I've wondered about this for a long time. For a while I figured that those living in cities tend to be more educated, and that more education allowed you to see the truth more clearly, and the truth was that liberal was better. Since I'm a liberal, this fit in nicely with the way I viewed the world.

However, I was never completely satisfied with this. "Uneducated" people may not have had a lot of formal education, but that doesn't mean they haven't learned anything, just that they got their learning through real-life experiences rather than in a class room. Also, there are a lot of uneducated people in the cities, and yet they still tend to be liberal.

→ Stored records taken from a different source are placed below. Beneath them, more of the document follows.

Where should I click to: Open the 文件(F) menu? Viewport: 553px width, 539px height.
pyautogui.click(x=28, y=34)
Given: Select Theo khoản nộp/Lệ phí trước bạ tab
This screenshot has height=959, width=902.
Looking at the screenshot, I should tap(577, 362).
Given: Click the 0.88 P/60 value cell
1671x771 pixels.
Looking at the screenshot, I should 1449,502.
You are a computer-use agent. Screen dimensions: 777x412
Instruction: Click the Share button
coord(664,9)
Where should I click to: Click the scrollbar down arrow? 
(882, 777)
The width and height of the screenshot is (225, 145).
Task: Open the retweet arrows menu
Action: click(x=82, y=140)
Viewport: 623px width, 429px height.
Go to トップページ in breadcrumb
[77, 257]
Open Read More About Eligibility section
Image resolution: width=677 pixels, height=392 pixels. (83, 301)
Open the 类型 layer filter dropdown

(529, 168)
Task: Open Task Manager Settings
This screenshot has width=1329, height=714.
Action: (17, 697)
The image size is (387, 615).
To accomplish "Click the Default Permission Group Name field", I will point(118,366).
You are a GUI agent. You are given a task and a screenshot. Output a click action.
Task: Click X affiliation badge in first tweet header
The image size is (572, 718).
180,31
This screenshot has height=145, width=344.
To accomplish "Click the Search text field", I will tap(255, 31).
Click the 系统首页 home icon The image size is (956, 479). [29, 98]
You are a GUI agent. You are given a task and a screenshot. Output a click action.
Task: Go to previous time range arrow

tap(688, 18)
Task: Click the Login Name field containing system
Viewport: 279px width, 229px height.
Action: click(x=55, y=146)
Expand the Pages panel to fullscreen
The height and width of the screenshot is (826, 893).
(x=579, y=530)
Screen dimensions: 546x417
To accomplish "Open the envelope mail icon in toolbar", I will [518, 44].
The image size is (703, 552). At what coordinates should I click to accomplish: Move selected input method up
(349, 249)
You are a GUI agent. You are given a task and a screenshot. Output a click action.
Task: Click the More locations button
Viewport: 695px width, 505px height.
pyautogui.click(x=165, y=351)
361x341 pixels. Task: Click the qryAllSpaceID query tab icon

This morning, I came up with a different theory. The idea is that we have a natural tendency to establish a certain level of social pressure in our societies. Where there are more people, the amount of social pressure that each person expresses has to be less in order to maintain this level, and where there are fewer people, each person has to express more social pressure.

To put it another way, when there are strangers all around you, you always feel a certain pressure to behave properly, and the last thing you want is more rules telling you how to behave. If you live in an area people live farther apart, there's a lot more opportunity to just do what you want, and people naturally feel a lot more responsibility to keep the people around them in line.

Of course, as I write this, I'm thinking of a lot of other possibilities as well. In the country, people tend to all know each other, whereas in the cities, there is a lot more anonymity. You often hear people who move from the country to the city saying that in the country, you can't do anything without some neighbor finding out about it and telling your parents. (Okay, I guess I heard this back in college from people who'd come from rural areas, but I think it applies to all age groups.) It may be that people who prefer more social freedom move to the cities, so it may be that the cities attract more liberal people rather than the cities make them liberal.

Another related factor may be that people feel the most pressure to conform during their teen years, after which, they've internalized the rules of their own society. It may be in the country, where everyone knows each other, and more importantly, know your parents, there is a lot more pressure to conform. If you stick it out, rather than moving to a large city, you adopt the rules of your society as your own.

It may also be that, in a rural society where everyone knows each other, there's really only room for one set of social rules. As you grow up there, you're only exposed to one set of rules, so you naturally assume that those are the right rules and everyone else should have those rules as well. In the city, there are a lot more people, and they tend to form sub-cultures, so people who live in the city can witness a lot of different ways of thinking first-hand.

And we shouldn't rule out the "education" effect either. The ideas that we learn through a formal education tend to come from people who've written books. Social ideas come from people who've written books about society, and these tend to be people who've done a lot of thinking about society. People think about the challenges they face, so the people who think a lot about society may tend to be those who don't fit well in their own society, and who wish their society was a little different, or at least a little more forgiving of their eccentricities, i.e. liberals.

There are probably a lot of factors that feed into this difference between rural and urban areas, some of which may be opposing, but the end result is as obvious as looking at a red/blue political map during an election. Rural states, and rural counties within states, are almost always red, and urban states and counties are almost always blue.